人与人之间,其实本应很简单。
网上有个女孩问:已经渐行渐远的友情,到底该怎么继续?
“大学时同住一个寝室的好姐妹,4年期间几乎天天腻在一起。但毕业后,她回了家乡,我去了外地。我们从经常打电话聊天,变成越来越无话可说。
我偶尔和她聊聊工作,她却吐槽:那么拼干什么,回家去个稳定的单位,不是很舒服吗。我说想努力赚钱,在这个城市扎根,她却跟我说家长里短......我挺难过,挺舍不得,但我怎么努力也和她聊不到一起去。”
这个姑娘的话,让我想起一句人际交往的真相:每个人只能陪你走一段路,迟早要分开。你成长为飞鸟,遨游天际;我成长为鱼儿,潜入深海,我们之间,就隔了一整个天地的距离。
但人生最大的执念,就是太渴望留住感情。越是努力,越是吃力,一不小心用力过猛,筋疲力尽。你要知道,那些让你觉得很累的关系,其实都是错的。太用力去维系,只会是一场空。
如果一个人,需要搭上很多时间、精力才能留在身边,这已经注定是不能陪你到最后的缘分了。
有人说:“朋友是磁石吸来的铁片儿,钉子,螺丝帽和小别针。只要愿意,从俗世上的任何尘土里都能吸来。”三观相合,哪怕不用刻意维系,彼此也会惺惺相惜。
但若不是一路人,哪怕再刻意迎合、妥协磨合,越走下去,只会越觉得力不从心。
友情是锦上添花的事情,遇见,是幸运。
但我们终其一生,也都在用时间筛选留在身边的人。它帮我们见证了志同道合朋友的真心,彼此扶持,再难也别轻易走散;它更帮我们筛出了那些注定无法同行的人,在时光的长河里,谢谢他们来过,不遗憾他们离开。
梵高和高更相遇的那一年,梵高35岁,高更40岁。
在梵高眼里,高更既是知己,更是偶像。作为前辈,高更才华横溢、充满自信,让梵高深深崇拜。作为朋友,高更意气风发、自由奔放的性格,又让梵高迷恋向往。两人迅速结成挚友。
1888年,梵高邀请高更来自己的小镇上同住,高更欣然答应。这是梵高最幸福的时刻。

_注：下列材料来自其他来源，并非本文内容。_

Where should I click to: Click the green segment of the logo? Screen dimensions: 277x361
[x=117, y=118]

为了迎接高更,他兴奋地重新布置了房间;还画了一幅自画像,虔诚地送给高更。
但一段关系里的光和热,终究是有限的。费劲燃烧得越多,熄灭的终点也就来得越快。同住的日子,两人常常在艺术上产生分歧,太多冲突、摩擦、琐碎,让他们产生了裂痕。
高更更是很快厌烦了梵高的过分讨好,甚至有点恐惧梵高的热情。他常在半夜惊醒,看到梵高朝他走来,在黑暗中注视着他,他吓出一身冷汗。

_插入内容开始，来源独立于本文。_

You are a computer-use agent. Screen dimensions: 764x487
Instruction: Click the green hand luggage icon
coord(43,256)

两个月后,高更无法忍受,离开了梵高的家。而梵高在绝望之中,割下了自己的右耳。一段太费力的关系,要么在忍耐中继续,要么在忍耐中爆发。
无论哪种结果,都让人难以接受。有多少友情,走着走着到了死路,哪是因为有什么深仇大恨,只是因为太累了。
你的缺点、毛病,我需容忍;我的固执、任性,你需配合。我们一个是六分螺母,一个是四分螺栓,明明不对味,却要硬生生按在一起,注定漏洞百出。
有一段很火的评论:“世界上有很多东西,我们努力争取就可以得到,唯独对于交情,我不想太努力。
友情也好,爱情也罢,两个人在一起,就该势均力敌,平等自然地相处。生活已经足够让我拼命,而我只想有一份不用努力的、刚刚好的交情。”
人与人之间,其实本应很简单。
对的,你无需大费周章;错的,你拼尽全力也无力回天。
最好的状态,正如那句话说的:“不费力,不需要刻意讨好、努力经营,两个人已是顺其自然的舒服。”就像钥匙插进对的锁孔,双脚穿进对的鞋码,不必委屈,不必假装,自在而不费力。
君子之交的动人之处莫过于:哪怕不用可以维系,在我心里,永远为你留有一方天地。
人生百年,说短不短,说长不长。
合则来,不合则去,不必太用力,不必彼此为难。你我相遇、相知、相伴,是共性和吸引,而不是伪装和奉承。当你经历过太多的失望,见过太多的离合,就会明白:太费力维持一段关系,终究是一场人性的灾难。